Tessa Talks Book rating: Mention

Imagine a world with no bad memories – no memories of violence, illness, anything that would be considered distasteful or tragic. It sounds like it would be an ideal existence, but is it? This is the question that iRemember poses and answers through a jaw-dropping tale of greedy, power-hungry people who will stop at nothing to take over the city of iRemember for their selfish desires.

What I Liked

The story is masterfully crafted with small details that enable you to imagine its world with all of your senses. It follows a logical chronology that remained tight and focused.
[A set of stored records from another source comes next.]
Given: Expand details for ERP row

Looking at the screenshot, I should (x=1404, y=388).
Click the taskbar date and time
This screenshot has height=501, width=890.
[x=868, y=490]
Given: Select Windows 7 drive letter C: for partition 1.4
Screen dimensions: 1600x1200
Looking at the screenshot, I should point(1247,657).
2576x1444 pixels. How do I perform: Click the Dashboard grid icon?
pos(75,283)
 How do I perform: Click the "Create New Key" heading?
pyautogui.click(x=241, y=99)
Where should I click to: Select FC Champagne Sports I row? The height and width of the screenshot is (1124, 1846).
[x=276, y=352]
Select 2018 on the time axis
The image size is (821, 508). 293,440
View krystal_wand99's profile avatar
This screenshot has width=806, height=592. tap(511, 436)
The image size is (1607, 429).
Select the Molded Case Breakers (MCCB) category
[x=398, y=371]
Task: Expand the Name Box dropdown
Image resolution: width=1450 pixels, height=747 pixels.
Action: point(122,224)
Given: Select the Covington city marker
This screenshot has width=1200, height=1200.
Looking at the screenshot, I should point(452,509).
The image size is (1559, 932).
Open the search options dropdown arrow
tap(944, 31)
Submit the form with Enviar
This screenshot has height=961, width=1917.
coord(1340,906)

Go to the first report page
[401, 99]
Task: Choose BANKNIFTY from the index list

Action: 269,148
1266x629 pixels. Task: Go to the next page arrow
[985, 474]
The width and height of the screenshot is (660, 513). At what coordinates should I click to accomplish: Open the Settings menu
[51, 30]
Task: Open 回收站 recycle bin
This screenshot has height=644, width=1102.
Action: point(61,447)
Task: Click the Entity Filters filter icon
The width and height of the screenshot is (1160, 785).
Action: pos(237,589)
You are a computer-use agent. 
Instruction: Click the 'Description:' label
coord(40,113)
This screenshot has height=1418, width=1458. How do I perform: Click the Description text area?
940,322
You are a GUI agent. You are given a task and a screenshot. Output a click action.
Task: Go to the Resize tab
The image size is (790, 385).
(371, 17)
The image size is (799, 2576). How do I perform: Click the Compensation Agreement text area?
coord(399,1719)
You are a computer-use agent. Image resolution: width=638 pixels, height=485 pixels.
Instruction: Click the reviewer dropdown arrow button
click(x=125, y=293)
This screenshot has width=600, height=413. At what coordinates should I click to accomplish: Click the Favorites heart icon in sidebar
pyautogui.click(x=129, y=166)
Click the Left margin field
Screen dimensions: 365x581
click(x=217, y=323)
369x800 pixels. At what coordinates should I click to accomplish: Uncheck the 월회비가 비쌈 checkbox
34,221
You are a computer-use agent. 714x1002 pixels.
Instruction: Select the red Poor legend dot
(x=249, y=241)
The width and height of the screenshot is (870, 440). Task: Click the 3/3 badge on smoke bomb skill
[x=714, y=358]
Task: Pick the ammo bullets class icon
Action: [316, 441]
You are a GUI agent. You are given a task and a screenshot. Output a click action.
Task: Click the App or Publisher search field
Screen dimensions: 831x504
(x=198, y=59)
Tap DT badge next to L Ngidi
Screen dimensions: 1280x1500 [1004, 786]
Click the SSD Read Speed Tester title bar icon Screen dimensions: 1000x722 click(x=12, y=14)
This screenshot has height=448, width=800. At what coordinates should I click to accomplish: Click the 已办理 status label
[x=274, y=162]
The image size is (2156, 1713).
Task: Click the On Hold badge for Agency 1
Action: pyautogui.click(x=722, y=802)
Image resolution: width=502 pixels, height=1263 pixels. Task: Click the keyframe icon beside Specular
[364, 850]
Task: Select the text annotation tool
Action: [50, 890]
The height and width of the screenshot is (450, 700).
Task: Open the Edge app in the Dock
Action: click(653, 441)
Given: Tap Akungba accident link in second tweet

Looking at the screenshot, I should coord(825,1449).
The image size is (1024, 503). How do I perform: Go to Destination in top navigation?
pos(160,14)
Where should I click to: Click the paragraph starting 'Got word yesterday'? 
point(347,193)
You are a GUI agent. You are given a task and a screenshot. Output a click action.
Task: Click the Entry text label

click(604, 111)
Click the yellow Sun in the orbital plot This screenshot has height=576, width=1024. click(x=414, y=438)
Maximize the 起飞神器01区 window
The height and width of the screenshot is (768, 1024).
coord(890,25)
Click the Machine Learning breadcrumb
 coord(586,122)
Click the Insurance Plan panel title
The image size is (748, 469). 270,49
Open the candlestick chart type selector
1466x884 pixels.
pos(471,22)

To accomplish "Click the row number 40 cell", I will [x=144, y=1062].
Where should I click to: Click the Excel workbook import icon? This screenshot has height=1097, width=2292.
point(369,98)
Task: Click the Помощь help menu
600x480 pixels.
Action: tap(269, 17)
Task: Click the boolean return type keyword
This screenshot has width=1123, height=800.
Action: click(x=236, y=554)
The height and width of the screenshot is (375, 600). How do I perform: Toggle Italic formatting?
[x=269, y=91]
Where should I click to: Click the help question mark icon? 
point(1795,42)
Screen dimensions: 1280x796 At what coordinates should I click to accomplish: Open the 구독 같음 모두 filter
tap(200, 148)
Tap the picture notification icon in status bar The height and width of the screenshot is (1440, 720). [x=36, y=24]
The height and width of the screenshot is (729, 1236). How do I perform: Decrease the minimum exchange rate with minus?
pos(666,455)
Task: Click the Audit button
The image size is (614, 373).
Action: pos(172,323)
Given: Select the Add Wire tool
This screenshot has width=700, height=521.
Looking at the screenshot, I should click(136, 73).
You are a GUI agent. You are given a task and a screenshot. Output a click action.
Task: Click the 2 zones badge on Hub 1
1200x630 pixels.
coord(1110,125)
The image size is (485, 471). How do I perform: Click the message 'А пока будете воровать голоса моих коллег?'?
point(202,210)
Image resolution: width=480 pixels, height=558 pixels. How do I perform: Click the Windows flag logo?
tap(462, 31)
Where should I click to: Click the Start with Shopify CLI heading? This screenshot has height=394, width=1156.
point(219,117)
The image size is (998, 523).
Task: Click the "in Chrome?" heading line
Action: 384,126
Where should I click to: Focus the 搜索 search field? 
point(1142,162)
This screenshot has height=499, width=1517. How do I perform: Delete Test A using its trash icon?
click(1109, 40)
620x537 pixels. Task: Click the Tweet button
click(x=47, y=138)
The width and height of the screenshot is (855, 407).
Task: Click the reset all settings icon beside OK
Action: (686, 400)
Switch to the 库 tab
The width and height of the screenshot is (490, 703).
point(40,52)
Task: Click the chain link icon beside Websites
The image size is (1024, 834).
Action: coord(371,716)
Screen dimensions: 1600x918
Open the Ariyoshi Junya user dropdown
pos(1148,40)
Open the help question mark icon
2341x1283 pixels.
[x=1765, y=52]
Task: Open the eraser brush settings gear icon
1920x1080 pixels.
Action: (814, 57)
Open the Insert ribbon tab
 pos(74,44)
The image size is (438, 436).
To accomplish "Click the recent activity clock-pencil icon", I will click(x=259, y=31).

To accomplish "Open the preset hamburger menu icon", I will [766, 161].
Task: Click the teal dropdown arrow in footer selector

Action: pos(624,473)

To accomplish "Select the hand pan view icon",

Until the very end, that is. The two plotlines became confusing for me at the very end, though this did not impact my overall enjoyment. It is also a story that could be read multiple times and some new insightful notes obtained each time – there are that many beautiful nuances.

I enjoyed the different take on the dystopian story. It is not a world where you have to fight for survival or one that is so tightly managed that there is no room for color. Instead, it is a satisfying world where a government-sanctioned drug mutes emotions, and a purging of all bad memories takes place regularly. It is a world where color is essential and denotes things like jobs and ranks.

The characters are also well-developed with a considerable more showing than telling. You get to know the characters deeply enough to dislike the whole lot of them. I wish that there was a character who showed more heroic qualities or at least sympathetic ones, but I didn’t find these qualities in any of them. It is a world where no one seems to be working for the good of the many – just the good of the one and whoever else benefits as a consequence.

To Read or Not to Read

If you’d love to read a new take on a dystopian story, iRemember is a story you won’t soon forget.

I was provided with a copy of this book in exchange for an honest review.

About the Author

Social Media Links – Twitter  @sandra_bek @EyeAndLightning

SV Bekvalac was born in 1987 in Croatia, in what was then Yugoslavia, but grew up in London.

She studied German and Russian at Oxford, and went to film school in Prague. After almost becoming a film-maker and then an academic, researching cities and films, she found herself writing fiction about cities instead. She started off with screenplays and short stories, but they got longer and longer. iRremember is her first novel.

She has lived in cities all over Europe. Now she lives in London, or in one of her own imaginary cities.